How Gaussian curvature is affected by a conformal map (using forms)
This is an exercise from Tu's book Differential Geometry. Let us say we have a two Riemannian manifolds $M$ and $M'$ of dimension 2 with a diffeomorphism $T:M\to M'$ between them. Say $T$ is conformal, i.e., for every point $p\in M$, there is a positive number $a(p)$ such that $$\langle T_*(u),T_*(v)\rangle_{M',F(p)} = a(p)\langle u,v\rangle_{M,p}$$ for all $u,v\in T_pM$. We must determine the relationship between the Gaussian curvatures between the two manifolds.
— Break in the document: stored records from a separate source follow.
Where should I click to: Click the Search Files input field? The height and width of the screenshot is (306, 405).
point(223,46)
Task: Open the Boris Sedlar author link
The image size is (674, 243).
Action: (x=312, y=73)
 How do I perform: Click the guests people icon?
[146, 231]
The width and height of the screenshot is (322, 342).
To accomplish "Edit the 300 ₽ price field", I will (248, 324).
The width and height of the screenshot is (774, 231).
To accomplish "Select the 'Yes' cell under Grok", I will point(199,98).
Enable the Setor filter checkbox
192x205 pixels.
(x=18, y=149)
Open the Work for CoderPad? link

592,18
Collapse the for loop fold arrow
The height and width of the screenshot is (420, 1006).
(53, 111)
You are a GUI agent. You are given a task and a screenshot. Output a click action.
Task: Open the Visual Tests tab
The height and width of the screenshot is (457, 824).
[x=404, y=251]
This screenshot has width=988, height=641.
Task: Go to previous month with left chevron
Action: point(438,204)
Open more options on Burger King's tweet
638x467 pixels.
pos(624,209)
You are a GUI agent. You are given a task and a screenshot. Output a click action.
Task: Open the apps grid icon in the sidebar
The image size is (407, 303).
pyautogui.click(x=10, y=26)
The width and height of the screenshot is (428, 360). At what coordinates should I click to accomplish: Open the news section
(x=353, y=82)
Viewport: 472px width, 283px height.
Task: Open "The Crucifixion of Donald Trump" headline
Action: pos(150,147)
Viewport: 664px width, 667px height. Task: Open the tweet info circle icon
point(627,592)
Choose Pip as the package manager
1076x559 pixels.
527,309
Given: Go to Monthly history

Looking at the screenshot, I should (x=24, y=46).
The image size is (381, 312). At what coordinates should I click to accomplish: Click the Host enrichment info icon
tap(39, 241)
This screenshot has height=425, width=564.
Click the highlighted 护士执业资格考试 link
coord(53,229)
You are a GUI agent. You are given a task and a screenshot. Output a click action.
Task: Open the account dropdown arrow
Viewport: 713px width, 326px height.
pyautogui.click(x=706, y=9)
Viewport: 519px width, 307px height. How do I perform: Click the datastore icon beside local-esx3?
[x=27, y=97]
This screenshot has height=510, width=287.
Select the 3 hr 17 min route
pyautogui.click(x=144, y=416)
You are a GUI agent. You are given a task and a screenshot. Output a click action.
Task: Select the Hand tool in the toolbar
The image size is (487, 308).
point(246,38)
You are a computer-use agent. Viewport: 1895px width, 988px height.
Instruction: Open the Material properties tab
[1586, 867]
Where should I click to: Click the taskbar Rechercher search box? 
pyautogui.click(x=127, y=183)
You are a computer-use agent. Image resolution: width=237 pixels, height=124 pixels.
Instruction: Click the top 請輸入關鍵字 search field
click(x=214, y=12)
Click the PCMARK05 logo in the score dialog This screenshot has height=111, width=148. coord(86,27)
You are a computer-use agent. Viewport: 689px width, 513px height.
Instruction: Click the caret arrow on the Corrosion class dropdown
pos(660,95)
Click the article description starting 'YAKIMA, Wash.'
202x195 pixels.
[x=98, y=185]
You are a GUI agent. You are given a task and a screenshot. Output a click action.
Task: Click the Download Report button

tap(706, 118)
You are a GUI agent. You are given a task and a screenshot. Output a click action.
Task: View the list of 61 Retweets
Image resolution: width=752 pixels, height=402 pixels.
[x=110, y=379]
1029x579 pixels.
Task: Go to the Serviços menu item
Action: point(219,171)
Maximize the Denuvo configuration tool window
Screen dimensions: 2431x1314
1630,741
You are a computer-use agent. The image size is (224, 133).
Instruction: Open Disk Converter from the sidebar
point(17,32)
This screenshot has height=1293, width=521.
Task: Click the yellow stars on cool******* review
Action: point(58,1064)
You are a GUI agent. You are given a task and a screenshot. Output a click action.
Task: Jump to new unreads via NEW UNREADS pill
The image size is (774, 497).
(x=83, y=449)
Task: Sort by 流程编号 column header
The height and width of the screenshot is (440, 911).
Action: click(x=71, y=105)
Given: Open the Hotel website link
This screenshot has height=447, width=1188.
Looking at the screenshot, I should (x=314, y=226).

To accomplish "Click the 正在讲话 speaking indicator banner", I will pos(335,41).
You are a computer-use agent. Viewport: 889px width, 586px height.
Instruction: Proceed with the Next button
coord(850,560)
In this section of the book Tu gives a version of Theorem Egregium in terms of forms, where for an orthonormal frame $e_1,e_2$ we have the Gaussian curvature is given by $$K = \Omega^1_2(e_1,e_2)$$ where $\Omega^1_2$ is a curvature form. We also have that the Gaussian curvature at a point is given by $$K_p = \langle R_p(u,v)v,u\rangle$$ for any orthonormal basis $u,v$ for $T_pM$. Further, we know that $$\langle R(e_1,e_2)e_2, e_1\rangle = \Omega^1_2(e_1,e_2).$$
At the moment it is fairly unclear to me how to work with these notions of curvature and the conformal map property to get a relationship. Any help would be much appreciated!
Solution 1:
Here's a sketch of how the computation should go. By pulling back the metric from $M'$ to $M$, we may just consider one manifold $M$ with two Riemannian metrics, one a positive scalar multiple $a$ of the other. Let's write $\lambda = \sqrt a$.
You get orthonormal coframes for the two metrics, $\theta^1,\theta^2$ and $\tilde\theta^1,\tilde\theta^2$, related by $\tilde\theta^i = \lambda\theta^i$, $i=1,2$. Now differentiate and work out the structure equations to determine that (perhaps depending on your sign convention) the connection form $$\tilde\omega_2^1 = \omega_2^1 + \left(-\frac{\lambda_2}\lambda\theta^1 + \frac{\lambda_1}\lambda\theta^2\right),$$ where $d\lambda = \lambda_1\theta^1+\lambda_2\theta^2$. This should lead to $$\tilde\Omega_2^1 = \Omega_2^1 + \left(\Big(\frac{\lambda_1}\lambda\Big)_1 + \Big(\frac{\lambda_2}\lambda\Big)_2\right) \theta^1\wedge\theta^2.$$
(The multiplying factor is often written as $\lambda = e^\rho$, and then you are ending up, of course, with the Laplacian of $\rho$ as the additive factor in the curvature.)
EDIT: Time has passed. It seems obvious to me now that I dropped a term. There should be the additional term $\pm d\log\lambda\wedge\omega_2^1$ in the expression for $\tilde\Omega_2^1$.